- Problem to solve
Omit every picture, then return each line of the data below exactly.

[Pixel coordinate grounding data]
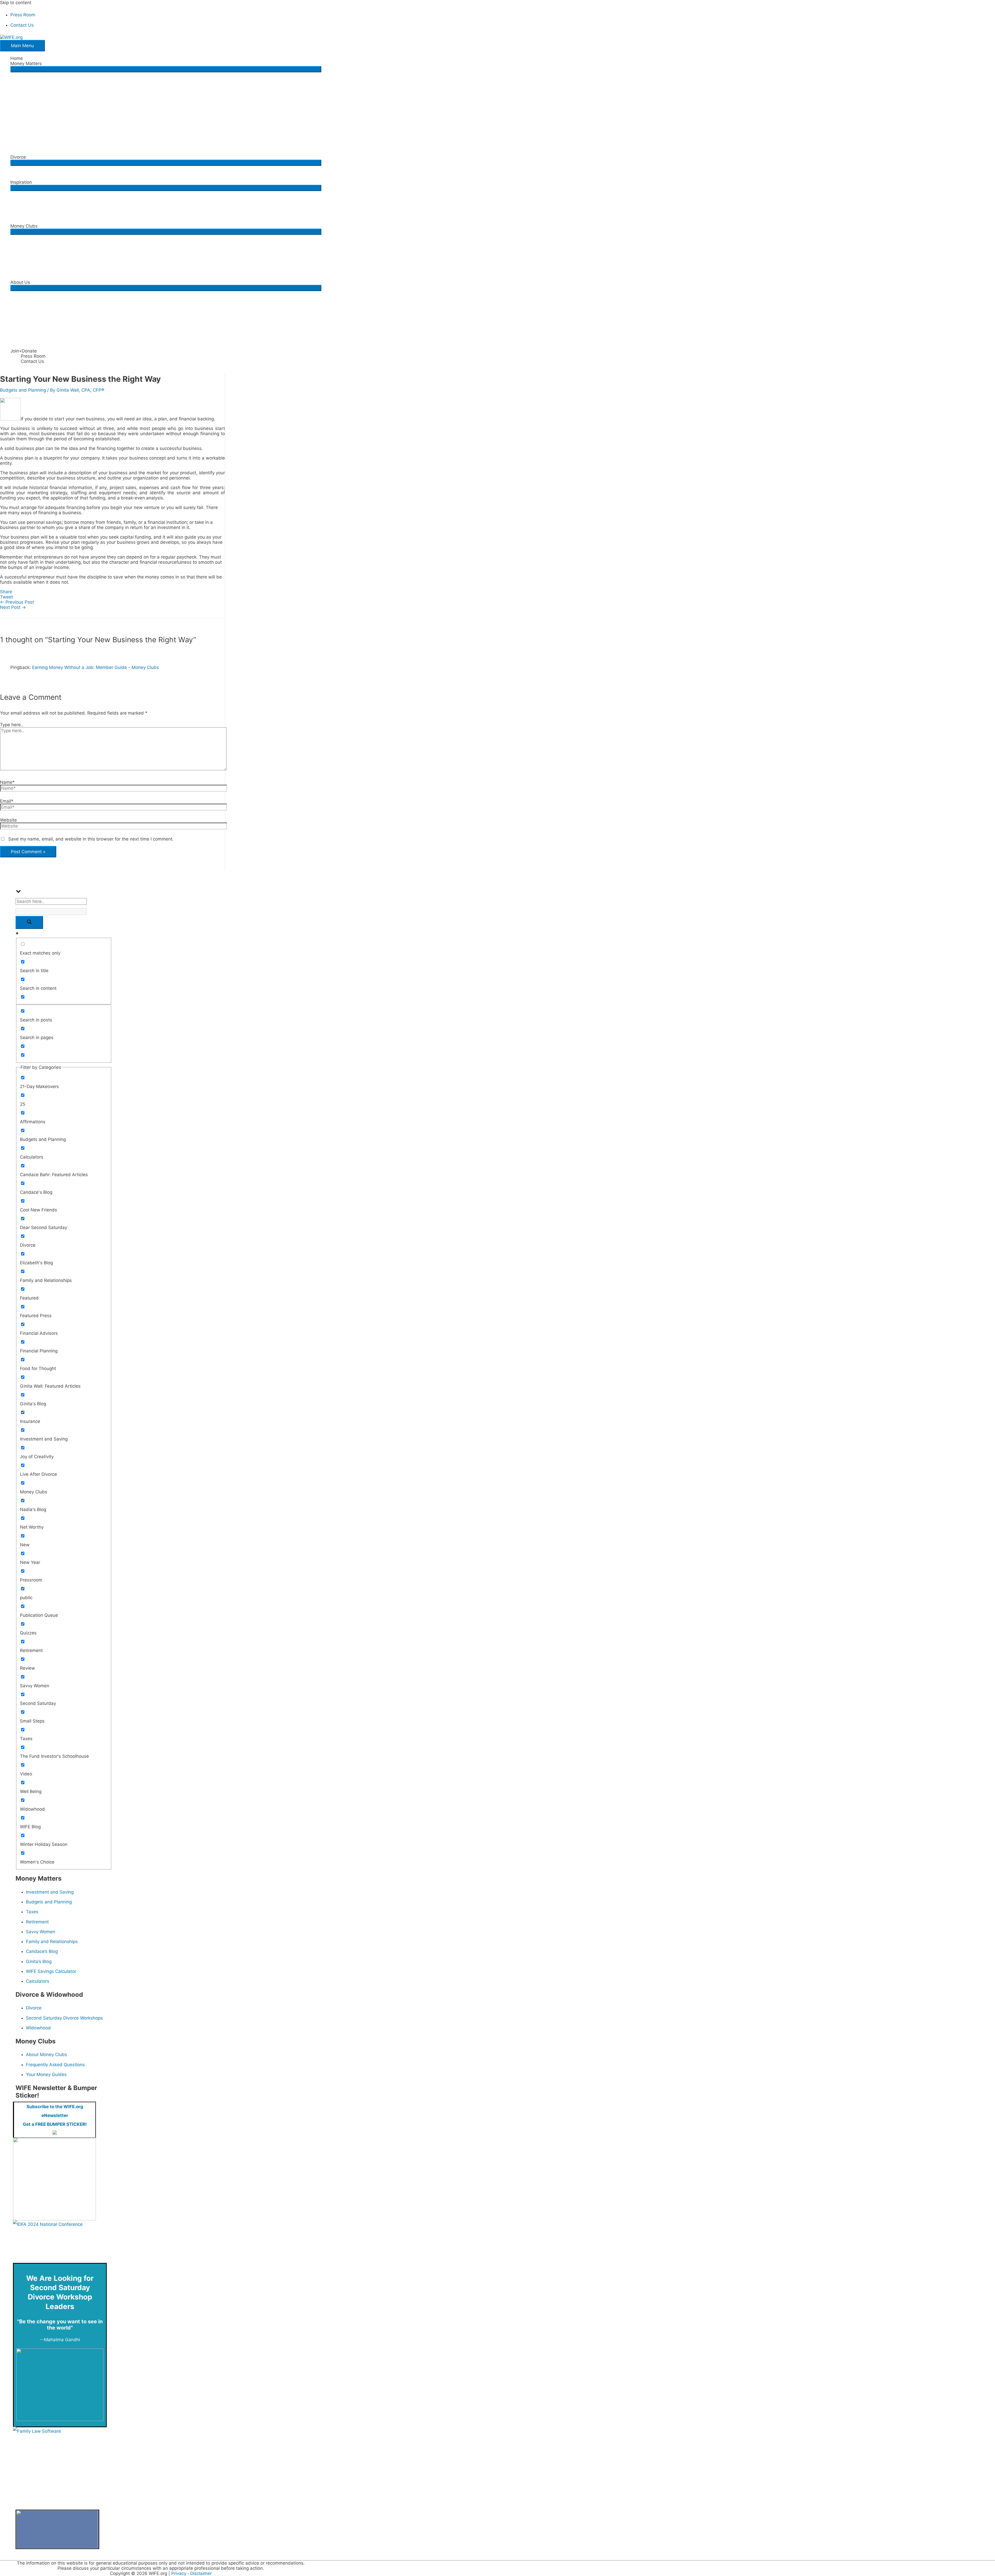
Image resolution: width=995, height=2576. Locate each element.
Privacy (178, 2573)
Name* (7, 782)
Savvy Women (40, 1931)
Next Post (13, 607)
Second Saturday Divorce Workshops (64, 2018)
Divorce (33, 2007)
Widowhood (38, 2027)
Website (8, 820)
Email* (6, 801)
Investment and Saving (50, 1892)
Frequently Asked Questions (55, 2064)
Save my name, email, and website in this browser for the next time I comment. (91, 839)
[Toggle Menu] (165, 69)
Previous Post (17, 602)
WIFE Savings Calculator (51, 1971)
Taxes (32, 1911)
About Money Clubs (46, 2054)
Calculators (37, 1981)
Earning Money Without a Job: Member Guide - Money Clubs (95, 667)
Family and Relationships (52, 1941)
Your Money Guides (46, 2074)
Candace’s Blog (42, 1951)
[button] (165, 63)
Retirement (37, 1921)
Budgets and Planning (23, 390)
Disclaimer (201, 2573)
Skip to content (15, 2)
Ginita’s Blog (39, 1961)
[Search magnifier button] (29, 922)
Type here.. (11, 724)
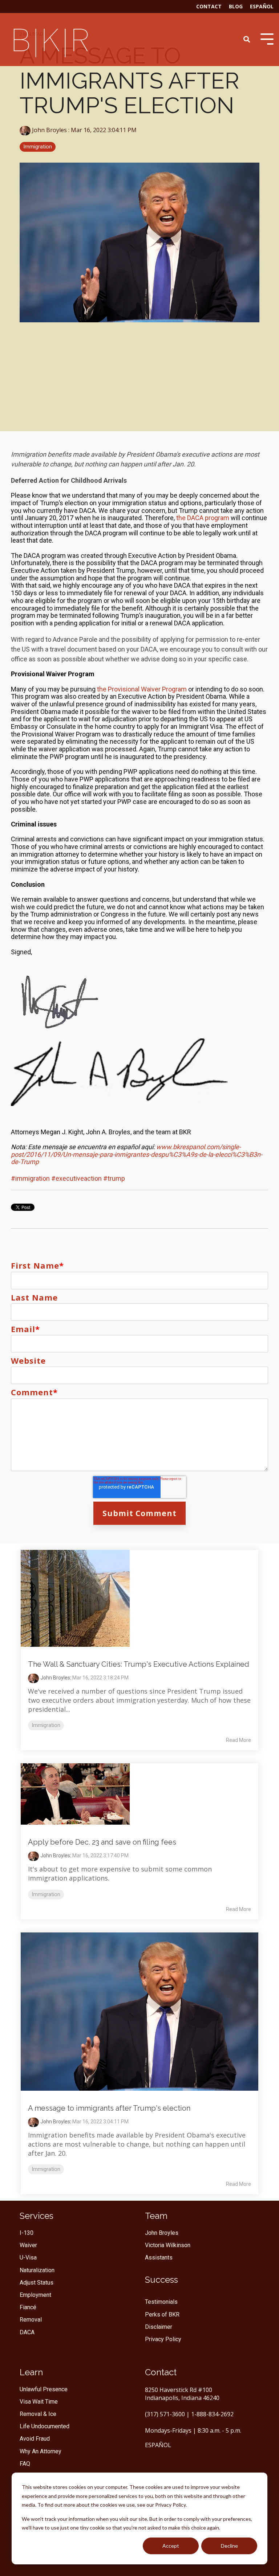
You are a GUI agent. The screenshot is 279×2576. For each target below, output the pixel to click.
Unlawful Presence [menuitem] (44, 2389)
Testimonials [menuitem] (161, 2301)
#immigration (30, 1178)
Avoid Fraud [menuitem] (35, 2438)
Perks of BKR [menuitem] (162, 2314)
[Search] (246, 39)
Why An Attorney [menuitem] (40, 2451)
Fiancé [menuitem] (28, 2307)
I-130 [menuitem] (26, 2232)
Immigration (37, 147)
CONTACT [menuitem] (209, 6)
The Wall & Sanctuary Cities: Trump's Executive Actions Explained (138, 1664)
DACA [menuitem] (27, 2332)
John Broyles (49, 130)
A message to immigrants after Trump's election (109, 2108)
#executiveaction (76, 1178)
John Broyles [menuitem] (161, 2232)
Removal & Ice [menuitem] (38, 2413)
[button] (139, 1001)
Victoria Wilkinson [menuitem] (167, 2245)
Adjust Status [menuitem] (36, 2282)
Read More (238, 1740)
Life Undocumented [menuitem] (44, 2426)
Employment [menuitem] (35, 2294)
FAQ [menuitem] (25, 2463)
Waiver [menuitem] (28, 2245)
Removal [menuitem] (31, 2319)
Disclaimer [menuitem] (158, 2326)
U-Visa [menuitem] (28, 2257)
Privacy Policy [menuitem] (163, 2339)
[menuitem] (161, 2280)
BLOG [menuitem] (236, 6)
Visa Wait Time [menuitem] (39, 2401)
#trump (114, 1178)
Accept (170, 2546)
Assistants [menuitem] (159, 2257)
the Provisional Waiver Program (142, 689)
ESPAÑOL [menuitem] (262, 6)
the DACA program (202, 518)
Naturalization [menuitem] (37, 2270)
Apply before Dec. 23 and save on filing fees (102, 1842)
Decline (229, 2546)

- Task result
Image resolution: width=995, height=2576. Locate each element.
Privacy (178, 2573)
Name* (7, 782)
Savvy Women (40, 1931)
Next Post (13, 607)
Second Saturday Divorce Workshops (64, 2018)
Divorce (33, 2007)
Widowhood (38, 2027)
Website (8, 820)
Email* (6, 801)
Investment and Saving (50, 1892)
Frequently Asked Questions (55, 2064)
Save my name, email, and website in this browser for the next time I comment. (91, 839)
[Toggle Menu] (165, 69)
Previous Post (17, 602)
WIFE Savings Calculator (51, 1971)
Taxes (32, 1911)
About Money Clubs (46, 2054)
Calculators (37, 1981)
Earning Money Without a Job: Member Guide - Money Clubs (95, 667)
Family and Relationships (52, 1941)
Your Money Guides (46, 2074)
Candace’s Blog (42, 1951)
[button] (165, 63)
Retirement (37, 1921)
Budgets and Planning (23, 390)
Disclaimer (201, 2573)
Skip to content (15, 2)
Ginita’s Blog (39, 1961)
[Search magnifier button] (29, 922)
Type here.. (11, 724)
You are a GUI agent. The screenshot is 279×2576. For each target below, output the pixel to click.
Unlawful Presence [menuitem] (44, 2389)
Testimonials [menuitem] (161, 2301)
#immigration (30, 1178)
Avoid Fraud [menuitem] (35, 2438)
Perks of BKR [menuitem] (162, 2314)
[Search] (246, 39)
Why An Attorney [menuitem] (40, 2451)
Fiancé [menuitem] (28, 2307)
I-130 [menuitem] (26, 2232)
Immigration (37, 147)
CONTACT [menuitem] (209, 6)
The Wall & Sanctuary Cities: Trump's Executive Actions Explained (138, 1664)
DACA [menuitem] (27, 2332)
John Broyles (49, 130)
A message to immigrants after Trump's election (109, 2108)
#executiveaction (76, 1178)
John Broyles [menuitem] (161, 2232)
Removal & Ice [menuitem] (38, 2413)
[button] (139, 1001)
Victoria Wilkinson [menuitem] (167, 2245)
Adjust Status [menuitem] (36, 2282)
Read More (238, 1740)
Life Undocumented [menuitem] (44, 2426)
Employment [menuitem] (35, 2294)
FAQ [menuitem] (25, 2463)
Waiver [menuitem] (28, 2245)
Removal [menuitem] (31, 2319)
Disclaimer [menuitem] (158, 2326)
U-Visa [menuitem] (28, 2257)
Privacy Policy [menuitem] (163, 2339)
[menuitem] (161, 2280)
BLOG [menuitem] (236, 6)
Visa Wait Time [menuitem] (39, 2401)
#trump (114, 1178)
Accept (170, 2546)
Assistants [menuitem] (159, 2257)
the Provisional Waiver Program (142, 689)
ESPAÑOL [menuitem] (262, 6)
the DACA program (202, 518)
Naturalization [menuitem] (37, 2270)
Apply before Dec. 23 and save on filing fees (102, 1842)
Decline (229, 2546)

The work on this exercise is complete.